What is required:
For this exercise, transcribe all the records below exactly.

Task material:
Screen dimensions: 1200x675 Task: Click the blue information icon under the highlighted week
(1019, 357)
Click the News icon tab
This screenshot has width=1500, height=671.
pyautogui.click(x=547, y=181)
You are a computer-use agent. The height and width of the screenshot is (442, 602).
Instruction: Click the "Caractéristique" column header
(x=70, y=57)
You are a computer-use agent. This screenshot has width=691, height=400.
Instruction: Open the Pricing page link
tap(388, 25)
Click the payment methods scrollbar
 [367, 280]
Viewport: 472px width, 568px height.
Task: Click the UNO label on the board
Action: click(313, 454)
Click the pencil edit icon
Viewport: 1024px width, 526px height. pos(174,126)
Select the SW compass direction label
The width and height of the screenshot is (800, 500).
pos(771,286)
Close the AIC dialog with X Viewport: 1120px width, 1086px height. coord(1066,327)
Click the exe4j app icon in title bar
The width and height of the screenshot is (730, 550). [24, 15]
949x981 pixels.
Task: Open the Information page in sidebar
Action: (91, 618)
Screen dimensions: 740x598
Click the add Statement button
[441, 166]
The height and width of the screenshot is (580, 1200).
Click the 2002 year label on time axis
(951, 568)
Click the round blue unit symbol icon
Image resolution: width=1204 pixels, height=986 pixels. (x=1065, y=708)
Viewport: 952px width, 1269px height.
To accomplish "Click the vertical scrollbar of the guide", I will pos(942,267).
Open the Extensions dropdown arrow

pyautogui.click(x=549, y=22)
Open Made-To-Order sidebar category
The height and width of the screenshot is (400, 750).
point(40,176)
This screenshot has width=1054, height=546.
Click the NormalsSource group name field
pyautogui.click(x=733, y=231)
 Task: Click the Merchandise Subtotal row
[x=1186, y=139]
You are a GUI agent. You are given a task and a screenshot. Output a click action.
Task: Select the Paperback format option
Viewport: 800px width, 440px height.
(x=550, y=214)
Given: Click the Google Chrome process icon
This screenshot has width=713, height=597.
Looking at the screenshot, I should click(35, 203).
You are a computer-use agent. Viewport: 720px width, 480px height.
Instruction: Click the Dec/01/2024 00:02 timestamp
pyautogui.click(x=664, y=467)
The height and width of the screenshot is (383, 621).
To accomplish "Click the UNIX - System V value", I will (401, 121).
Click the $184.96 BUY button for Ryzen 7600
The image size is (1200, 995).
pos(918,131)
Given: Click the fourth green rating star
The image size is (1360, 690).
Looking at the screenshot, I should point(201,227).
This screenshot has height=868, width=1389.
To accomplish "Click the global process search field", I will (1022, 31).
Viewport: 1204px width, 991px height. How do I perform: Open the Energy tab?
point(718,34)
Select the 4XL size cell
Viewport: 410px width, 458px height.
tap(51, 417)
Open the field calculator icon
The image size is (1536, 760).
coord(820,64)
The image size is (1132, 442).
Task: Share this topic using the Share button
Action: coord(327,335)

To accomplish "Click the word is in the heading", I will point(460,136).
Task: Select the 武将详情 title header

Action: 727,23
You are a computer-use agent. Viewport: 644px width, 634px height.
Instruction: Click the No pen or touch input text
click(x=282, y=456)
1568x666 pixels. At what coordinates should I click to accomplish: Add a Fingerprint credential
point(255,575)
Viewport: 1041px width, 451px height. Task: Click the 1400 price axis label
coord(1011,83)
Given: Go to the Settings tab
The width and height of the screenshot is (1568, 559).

Result:
Screen dimensions: 1200x675 Task: Click the blue information icon under the highlighted week
(1019, 357)
Click the News icon tab
This screenshot has width=1500, height=671.
pyautogui.click(x=547, y=181)
You are a computer-use agent. The height and width of the screenshot is (442, 602).
Instruction: Click the "Caractéristique" column header
(x=70, y=57)
You are a computer-use agent. This screenshot has width=691, height=400.
Instruction: Open the Pricing page link
tap(388, 25)
Click the payment methods scrollbar
 [367, 280]
Viewport: 472px width, 568px height.
Task: Click the UNO label on the board
Action: click(313, 454)
Click the pencil edit icon
Viewport: 1024px width, 526px height. pos(174,126)
Select the SW compass direction label
The width and height of the screenshot is (800, 500).
pos(771,286)
Close the AIC dialog with X Viewport: 1120px width, 1086px height. coord(1066,327)
Click the exe4j app icon in title bar
The width and height of the screenshot is (730, 550). [24, 15]
949x981 pixels.
Task: Open the Information page in sidebar
Action: (91, 618)
Screen dimensions: 740x598
Click the add Statement button
[441, 166]
The height and width of the screenshot is (580, 1200).
Click the 2002 year label on time axis
(951, 568)
Click the round blue unit symbol icon
Image resolution: width=1204 pixels, height=986 pixels. (x=1065, y=708)
Viewport: 952px width, 1269px height.
To accomplish "Click the vertical scrollbar of the guide", I will pos(942,267).
Open the Extensions dropdown arrow

pyautogui.click(x=549, y=22)
Open Made-To-Order sidebar category
The height and width of the screenshot is (400, 750).
point(40,176)
This screenshot has width=1054, height=546.
Click the NormalsSource group name field
pyautogui.click(x=733, y=231)
 Task: Click the Merchandise Subtotal row
[x=1186, y=139]
You are a GUI agent. You are given a task and a screenshot. Output a click action.
Task: Select the Paperback format option
Viewport: 800px width, 440px height.
(x=550, y=214)
Given: Click the Google Chrome process icon
This screenshot has width=713, height=597.
Looking at the screenshot, I should click(35, 203).
You are a computer-use agent. Viewport: 720px width, 480px height.
Instruction: Click the Dec/01/2024 00:02 timestamp
pyautogui.click(x=664, y=467)
The height and width of the screenshot is (383, 621).
To accomplish "Click the UNIX - System V value", I will (401, 121).
Click the $184.96 BUY button for Ryzen 7600
The image size is (1200, 995).
pos(918,131)
Given: Click the fourth green rating star
The image size is (1360, 690).
Looking at the screenshot, I should point(201,227).
This screenshot has height=868, width=1389.
To accomplish "Click the global process search field", I will (1022, 31).
Viewport: 1204px width, 991px height. How do I perform: Open the Energy tab?
point(718,34)
Select the 4XL size cell
Viewport: 410px width, 458px height.
tap(51, 417)
Open the field calculator icon
The image size is (1536, 760).
coord(820,64)
The image size is (1132, 442).
Task: Share this topic using the Share button
Action: coord(327,335)

To accomplish "Click the word is in the heading", I will point(460,136).
Task: Select the 武将详情 title header

Action: 727,23
You are a computer-use agent. Viewport: 644px width, 634px height.
Instruction: Click the No pen or touch input text
click(x=282, y=456)
1568x666 pixels. At what coordinates should I click to accomplish: Add a Fingerprint credential
point(255,575)
Viewport: 1041px width, 451px height. Task: Click the 1400 price axis label
coord(1011,83)
Given: Go to the Settings tab
The width and height of the screenshot is (1568, 559).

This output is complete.